Si algo me pasa, no creas la versión oficial. Busca la verdad. Todavía no sabes lo que está por venir, porque esa conversación fue solo el comienzo. Durante octubre, Isabel vio a Camilo desmoronarse. 3 de octubre. Ojeras profundas. No he dormido en dos días. 7 de octubre, a las 3 a. Revisando documentos.

 Busco pruebas antes de que sea muy tarde. 15 de octubre. Ya no voy al palacio. Solo siempre llevo a alguien de confianza. 20 de octubre. Me están siguiendo los hombres de Ramiro Valdés. Isabel estaba aterrorizada. Camilo, vámonos. México, España, donde sea. No puedo huir. Eso sería admitir culpa. Solo tengo preguntas, preguntas peligrosas.

 Para un momento, no te pierdas este detalle, porque el 23 de octubre Camilo confesó exactamente qué preguntas peligrosas lo estaban condenando. Camilo llegó con una botella de ron, algo que nunca hacía. Necesito emborracharme. Necesito olvidar lo que sé. Después de varios tragos, finalmente habló.

 Fidel está llevando a Cuba hacia el comunismo. No es lo que prometimos. Se lo dije hace tres semanas. Le dije que necesitamos elecciones libres, prensa libre. ¿Y qué dijo? Me dijo, “Camilo, ¿o estás conmigo completamente o estás contra mí?” Le respondí que estaba con Cuba, no con ningún hombre. Isabel sintió pánico. Eso es una declaración de guerra contra Fidel.

 Lo sé. Por eso me vigilan. Por eso creo que me van a matar. Entonces renuncia. Sal del gobierno. Si renuncio, me arrestarán por traición. ¿Cómo van a hacer con Juber Matos? Estoy atrapado. Isabel comenzó a llorar. ¿Qué vas a hacer? Voy a escribir una carta explicando todo y se la voy a dar a ti, no a él, para que cuando pase lo que va a pasar alguien sepa la verdad.

 No vas a creer esto, pero Camilo escribió esa carta y predijo su muerte con precisión aterradora. El 25 de octubre, Camilo pasó toda la noche escribiendo. A las 5 a terminó dos páginas las puso en un sobre dirigido a Fidel. Luego se quedó mirando el sobre 15 minutos. ¿Por qué no lo sellas?, preguntó Isabel.

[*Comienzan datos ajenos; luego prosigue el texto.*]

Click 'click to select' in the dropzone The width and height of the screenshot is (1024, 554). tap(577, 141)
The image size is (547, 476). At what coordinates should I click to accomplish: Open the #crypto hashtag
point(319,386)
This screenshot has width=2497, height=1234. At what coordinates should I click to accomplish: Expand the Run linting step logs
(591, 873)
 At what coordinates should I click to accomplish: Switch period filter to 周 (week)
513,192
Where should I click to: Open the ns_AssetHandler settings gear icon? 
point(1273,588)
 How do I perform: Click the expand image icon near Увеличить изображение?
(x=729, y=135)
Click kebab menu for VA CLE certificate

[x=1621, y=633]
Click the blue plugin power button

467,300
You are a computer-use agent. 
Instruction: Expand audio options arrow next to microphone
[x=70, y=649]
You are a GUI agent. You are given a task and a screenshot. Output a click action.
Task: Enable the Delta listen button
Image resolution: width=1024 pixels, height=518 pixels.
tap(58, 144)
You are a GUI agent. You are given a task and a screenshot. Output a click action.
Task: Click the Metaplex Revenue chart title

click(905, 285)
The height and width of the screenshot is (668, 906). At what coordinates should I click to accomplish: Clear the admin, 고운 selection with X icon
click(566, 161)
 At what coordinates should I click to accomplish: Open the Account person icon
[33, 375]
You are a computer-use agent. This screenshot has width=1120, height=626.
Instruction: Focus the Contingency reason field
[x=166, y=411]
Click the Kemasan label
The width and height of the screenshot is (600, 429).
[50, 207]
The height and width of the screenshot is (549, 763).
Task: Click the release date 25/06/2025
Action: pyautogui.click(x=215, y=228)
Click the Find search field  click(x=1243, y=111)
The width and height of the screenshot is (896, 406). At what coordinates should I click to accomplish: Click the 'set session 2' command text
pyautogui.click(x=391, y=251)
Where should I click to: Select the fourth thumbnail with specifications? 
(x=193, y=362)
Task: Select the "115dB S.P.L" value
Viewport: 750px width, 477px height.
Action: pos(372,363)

 Porque si le doy esta carta estoy firmando mi sentencia de muerte. Entonces, ¿para qué la escribiste? Para que exista. para que alguien sepa lo que realmente pasó. Le entregó el sobre a Isabel. Guárdala. Si algo me pasa, espera. Espera hasta que Fidel ya no pueda hacerte daño a ti también. Isabel tomó el sobre con manos temblorosas.

 ¿Qué dice la carta? La verdad. Toda la verdad. En ese momento todo se aclaró. Camilo no esperaba sobrevivir. 60 años después, Isabel leyó la carta públicamente. Fidel, escribo esto sabiendo que probablemente nunca lo leerás. Te conocí como idealista, pero has comenzado a valorar el poder más que los principios.

 Sé que mi popularidad te molesta, que el pueblo me ame te hace sentir inseguro, pero nunca he querido competir contigo. Solo he querido servir a Cuba. Sin embargo, en tu visión solo hay espacio para un sol y ese sol eres tú. Tengo miedo, hermano. Miedo de que me veas como amenaza. Miedo de que mi amor por la libertad me haya convertido en tu enemigo.

 Si algo me pasa, un accidente, una desaparición, quiero que esta carta exista como testimonio de que yo sabía. Sabía que cuando amas la libertad en un estado que valora el control, te conviertes en un problema. No te odio, Fidel. Solo estoy triste por lo que nos hemos convertido. La revolución era hermosa cuando liberábamos a Cuba.